En matière de risque, le Fonds européen de garantie réserve d’ailleurs une surprise de taille. Il propose depuis l’été dernier un nouveau produit financier de « titrisation synthétique », doté d’un budget de 1,4 milliards d’euros, destiné à garantir les tranches les plus risquées de certaines dettes détenues par des établissements financiers. Soit exactement le type d’ingénierie financière qui avait été rendu responsable de la crise financière de 2007-2008. Un temps discréditée aux yeux des gouvernements et de l’opinion publique, la titrisation revient aujourd’hui à la mode à la faveur de la pandémie et sous prétexte d’accélérer la reprise économique. Son inclusion dans le Fonds européen de garantie suggère que les institutions financières européennes sont prêts à lui rouvrir grand la porte.
Start-ups et de fonds de capital-investissement
Outre les banques, le Fonds européen de garantie a également été utilisé par des fonds d’investissement et de capital-investissement. Dans ce cas, l’opacité sur l’utilisation de l’argent est encore plus profonde.
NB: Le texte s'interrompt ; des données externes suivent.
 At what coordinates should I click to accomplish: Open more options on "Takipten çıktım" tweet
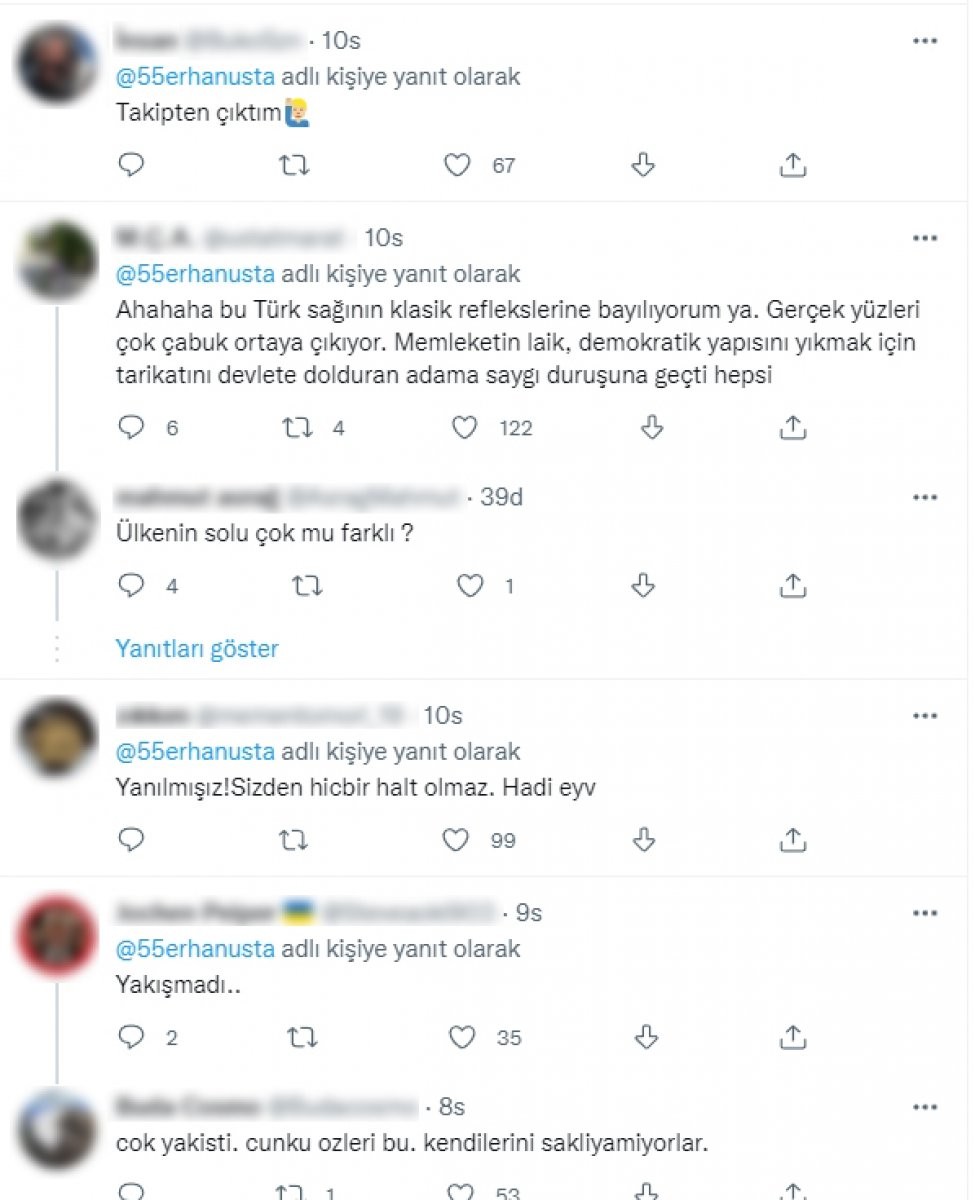point(926,41)
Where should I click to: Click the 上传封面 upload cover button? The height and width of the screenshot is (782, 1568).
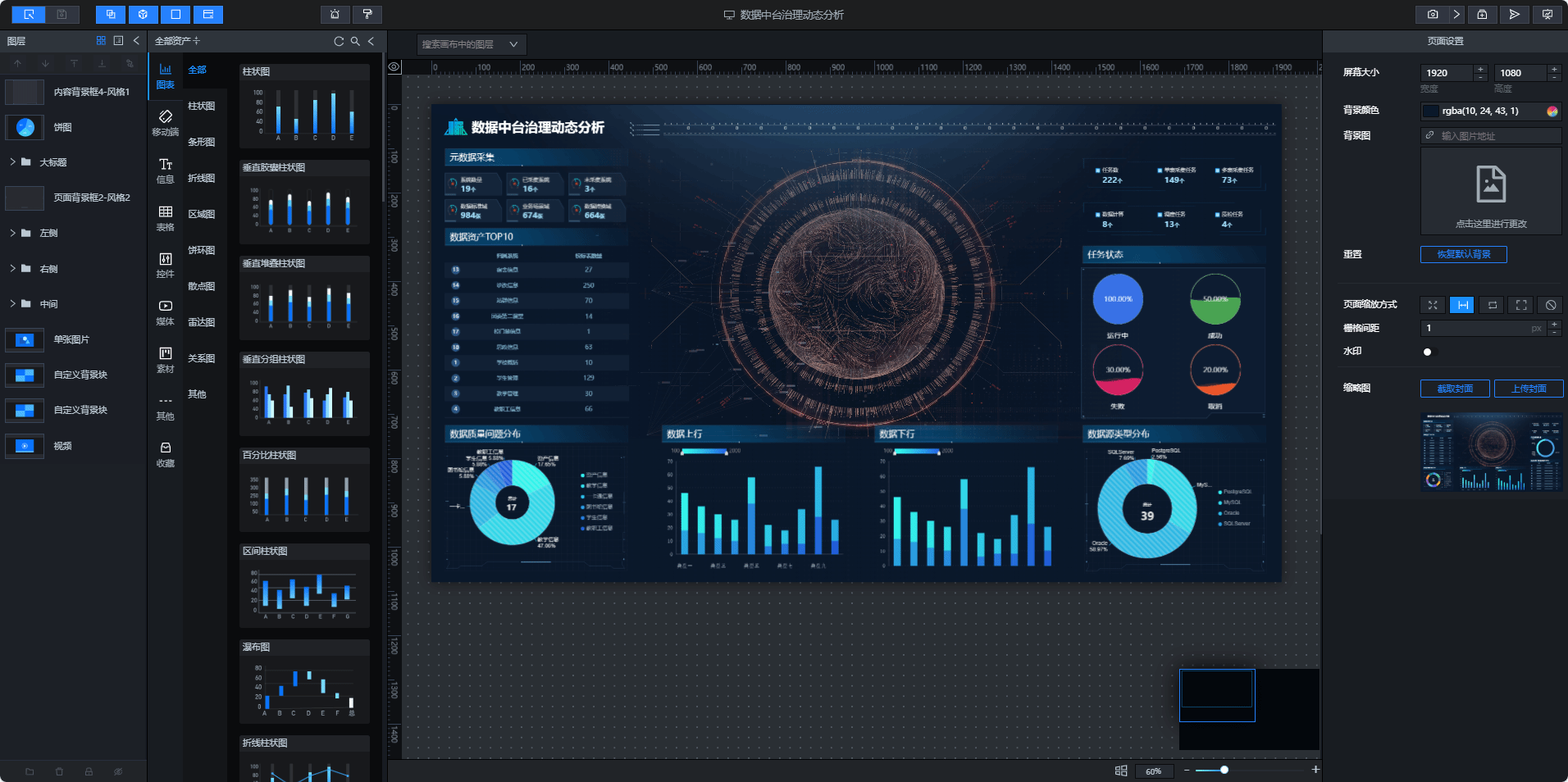click(x=1528, y=389)
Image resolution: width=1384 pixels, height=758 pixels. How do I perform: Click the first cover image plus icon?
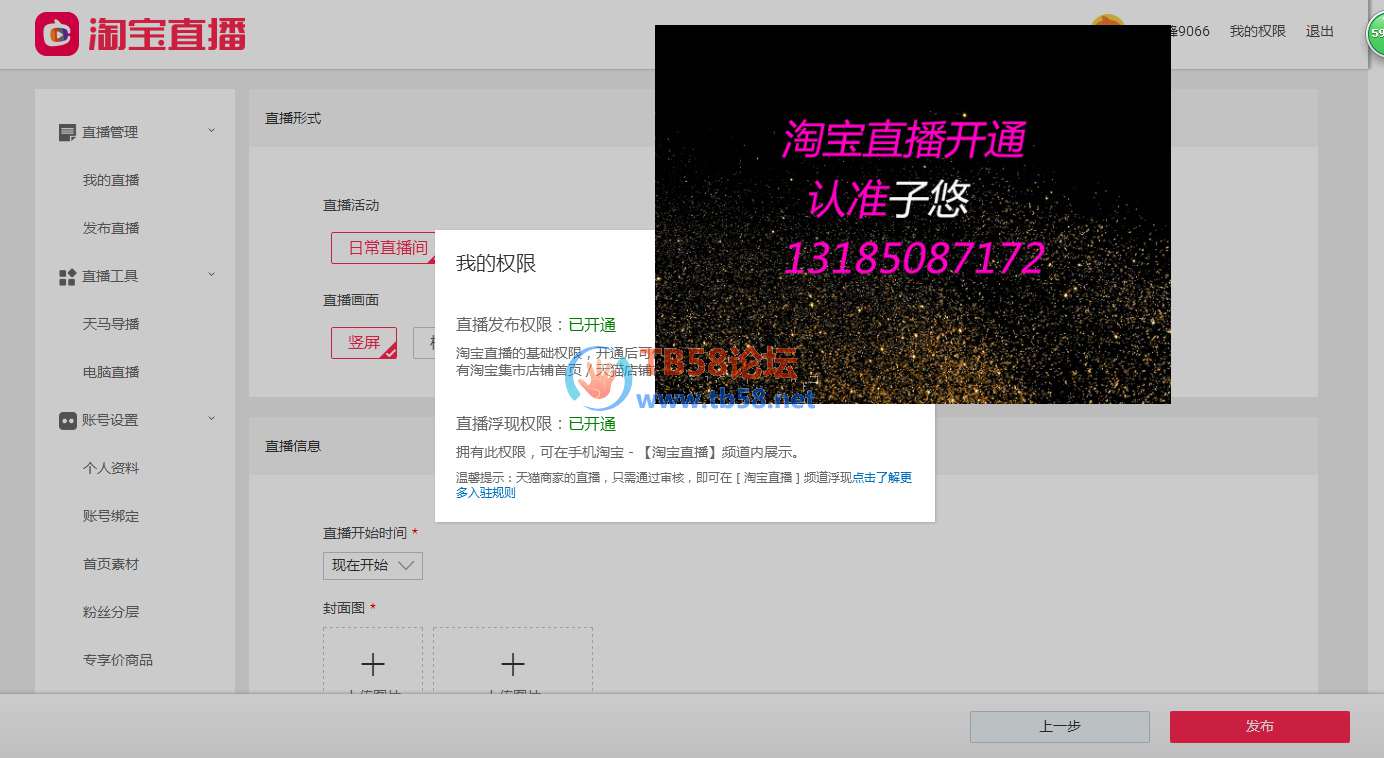pyautogui.click(x=372, y=664)
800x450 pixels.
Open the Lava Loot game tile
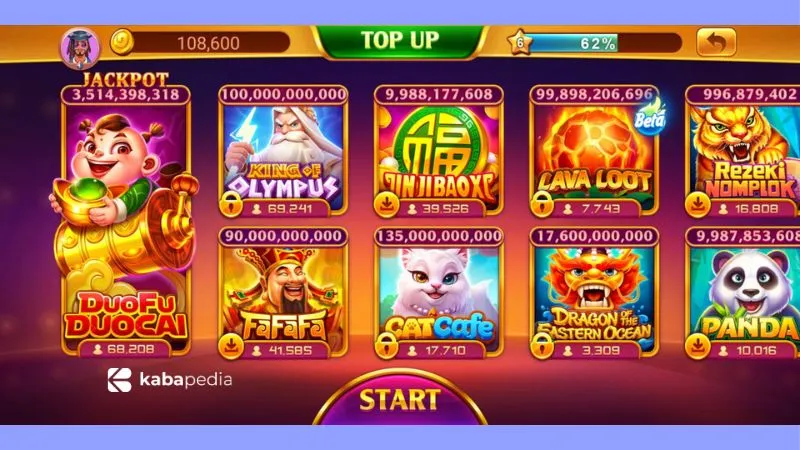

On trouve par exemple parmi les bénéficiaires, pour 50 millions d’euros, Partech Partners, un des principaux fonds de capital-risque à l’échelle globale, qui investit dans des start-up de la technologies et du numérique. Pour ce qui est de la France, certains noms plus connus retiennent l’attention, comme Eurazéo ou encore Tikehau, le très politique fonds de capital-investissement qui a accueilli François Fillon après sa déchéance et que le gouvernement a choisi pour piloter le fonds de modernisation du secteur aéronautique.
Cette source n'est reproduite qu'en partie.